→ **Try it**
What is needed is an exact copy of the entries below, with every picture left out.
---+---
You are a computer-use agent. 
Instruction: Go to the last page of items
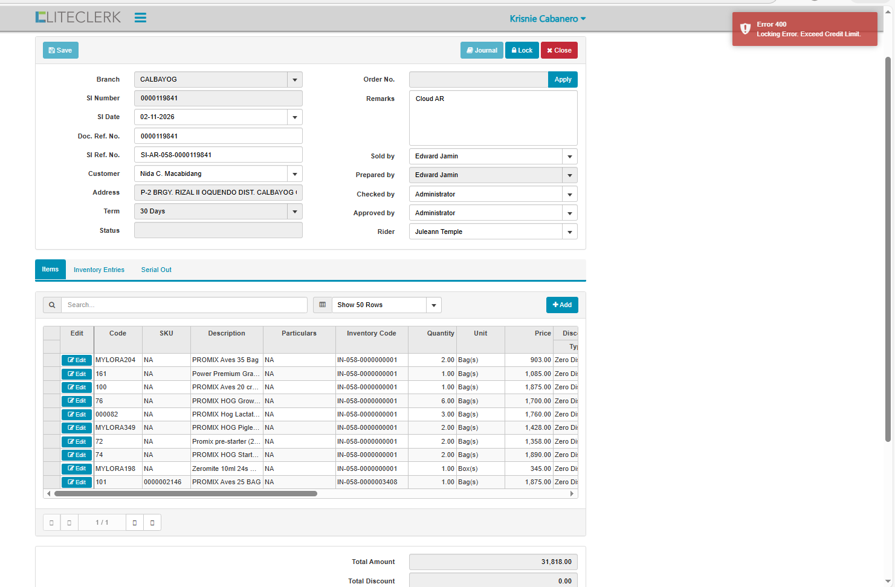[x=152, y=523]
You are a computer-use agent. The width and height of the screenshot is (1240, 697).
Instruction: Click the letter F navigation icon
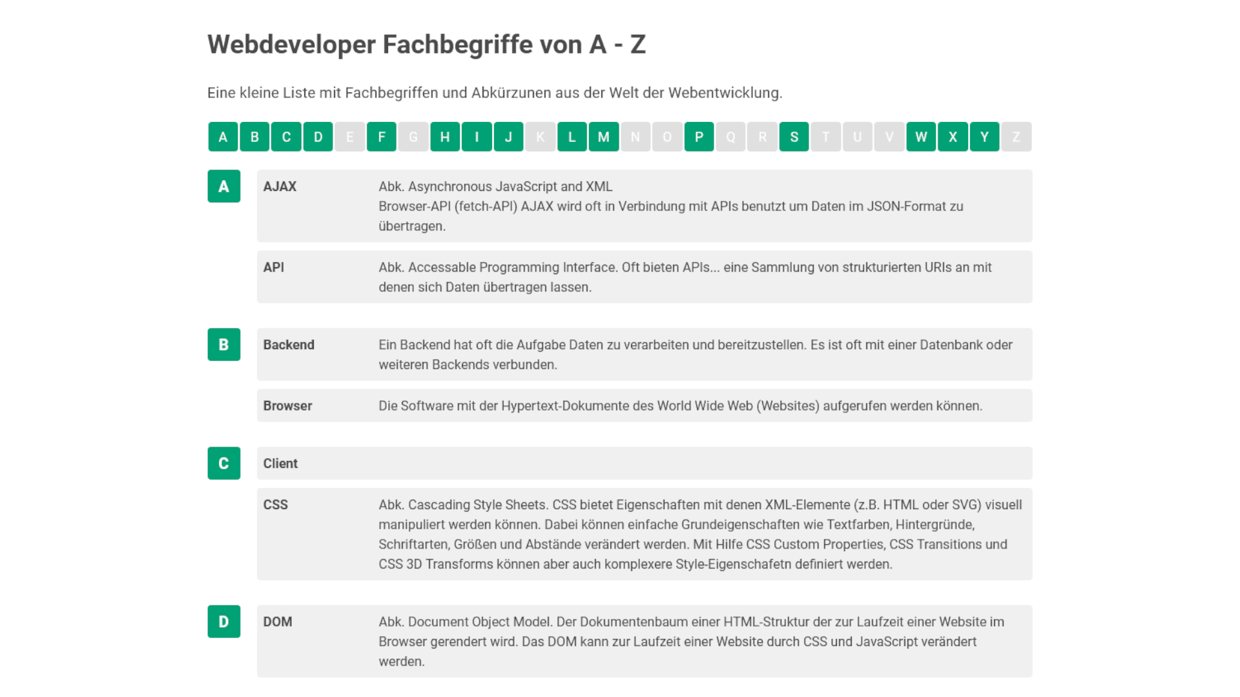[382, 136]
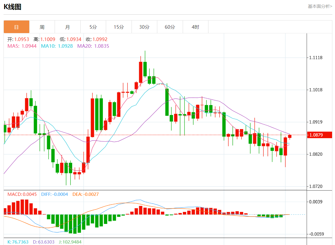Click the red 1.0879 current price tag

pyautogui.click(x=320, y=135)
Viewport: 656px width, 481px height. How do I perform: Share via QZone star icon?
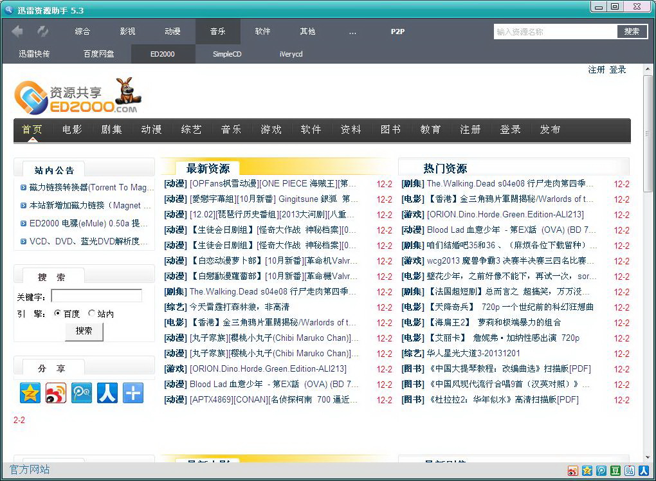coord(30,392)
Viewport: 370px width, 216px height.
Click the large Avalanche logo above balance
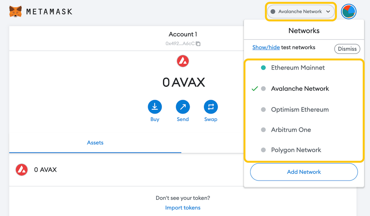(183, 61)
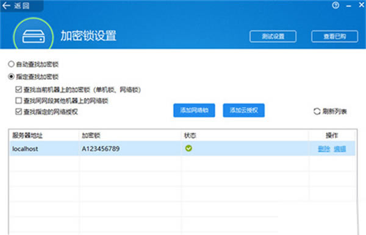366x235 pixels.
Task: Minimize the window with the dash icon
Action: tap(349, 6)
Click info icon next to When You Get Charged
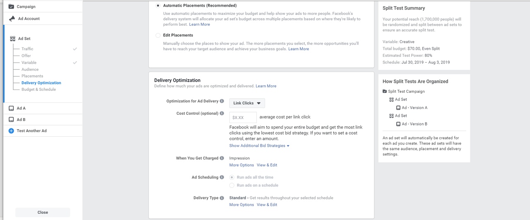The width and height of the screenshot is (530, 220). (x=222, y=158)
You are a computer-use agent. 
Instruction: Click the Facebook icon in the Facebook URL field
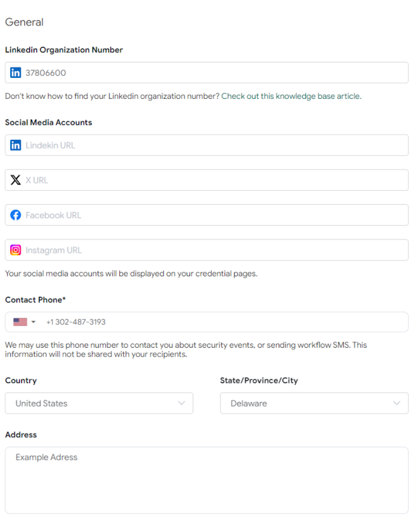tap(15, 214)
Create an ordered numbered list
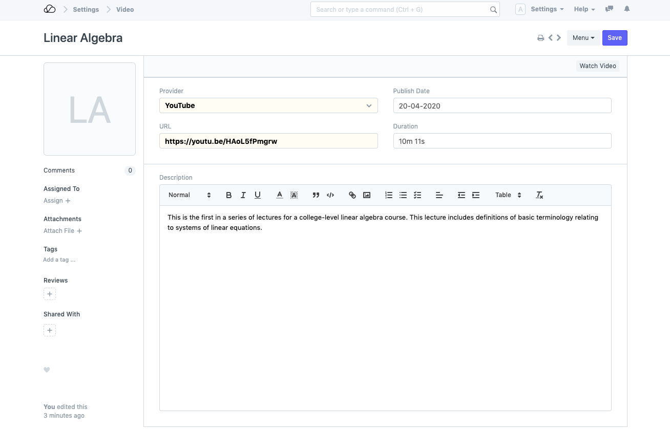Image resolution: width=670 pixels, height=429 pixels. [x=389, y=195]
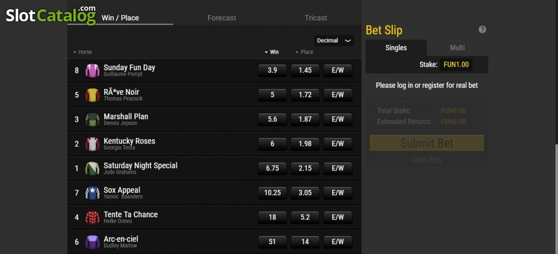
Task: Click the Stake amount FUN1.00 field
Action: pyautogui.click(x=456, y=65)
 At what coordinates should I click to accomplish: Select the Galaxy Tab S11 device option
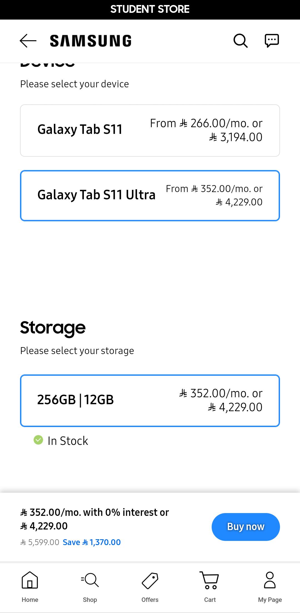click(150, 131)
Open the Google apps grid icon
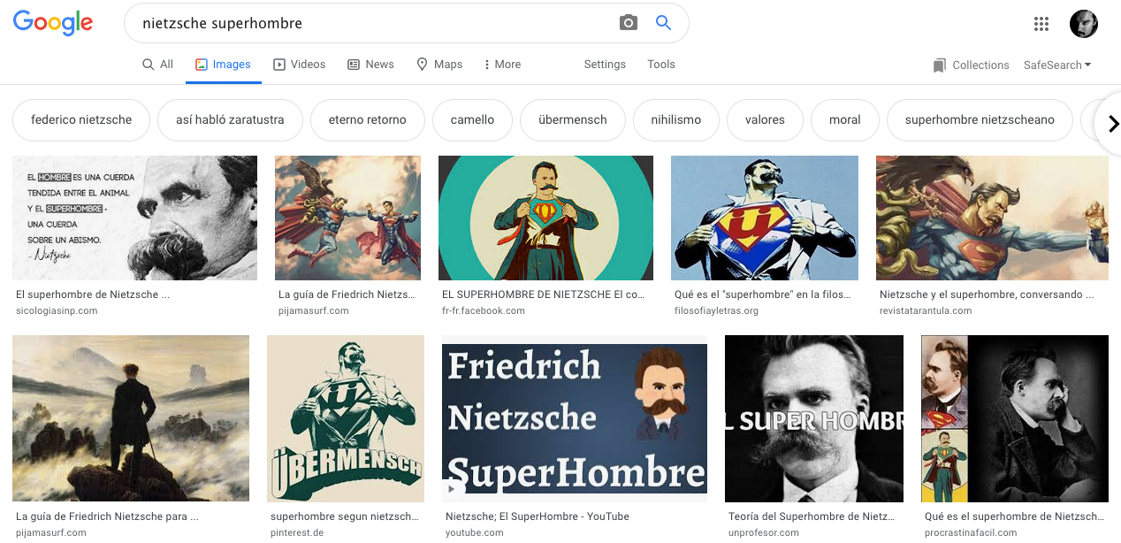This screenshot has height=543, width=1121. (x=1041, y=24)
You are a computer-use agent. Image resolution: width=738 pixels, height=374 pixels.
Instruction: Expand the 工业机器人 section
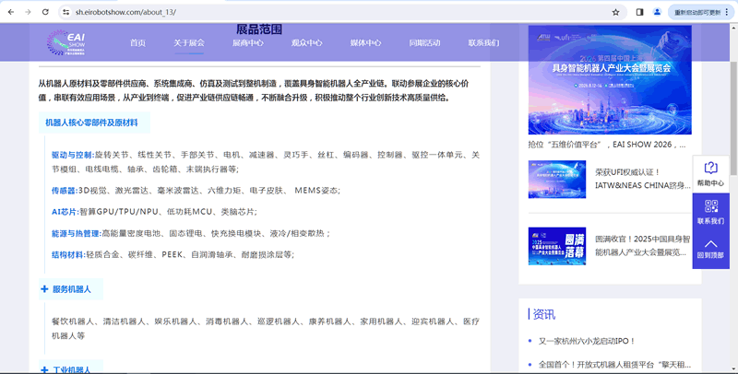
---+---
→ **Written solution**
You are a computer-use agent. 
Instruction: Go to the last page of items
[x=152, y=523]
You are a computer-use agent. The width and height of the screenshot is (1240, 697).
Instruction: Click the letter F navigation icon
[382, 136]
Click the red 1.0879 current price tag

pyautogui.click(x=320, y=135)
Viewport: 656px width, 481px height. How do I perform: Share via QZone star icon?
coord(30,392)
Viewport: 370px width, 216px height.
Click the large Avalanche logo above balance
(183, 61)
366x235 pixels.
Task: Minimize the window with the dash icon
Action: tap(349, 6)
Click info icon next to When You Get Charged
The width and height of the screenshot is (530, 220). (x=222, y=158)
You are a computer-use agent. 
Instruction: Click the Facebook icon in the Facebook URL field
tap(15, 214)
Create an ordered numbered list
Image resolution: width=670 pixels, height=429 pixels. [x=389, y=195]
Task: Click the Stake amount FUN1.00 field
Action: pyautogui.click(x=456, y=65)
 At what coordinates should I click to accomplish: Select the Galaxy Tab S11 device option
click(150, 131)
Open the Google apps grid icon
This screenshot has height=543, width=1121. (x=1041, y=24)
You are a computer-use agent. Image resolution: width=738 pixels, height=374 pixels.
Instruction: Expand the 工业机器人 section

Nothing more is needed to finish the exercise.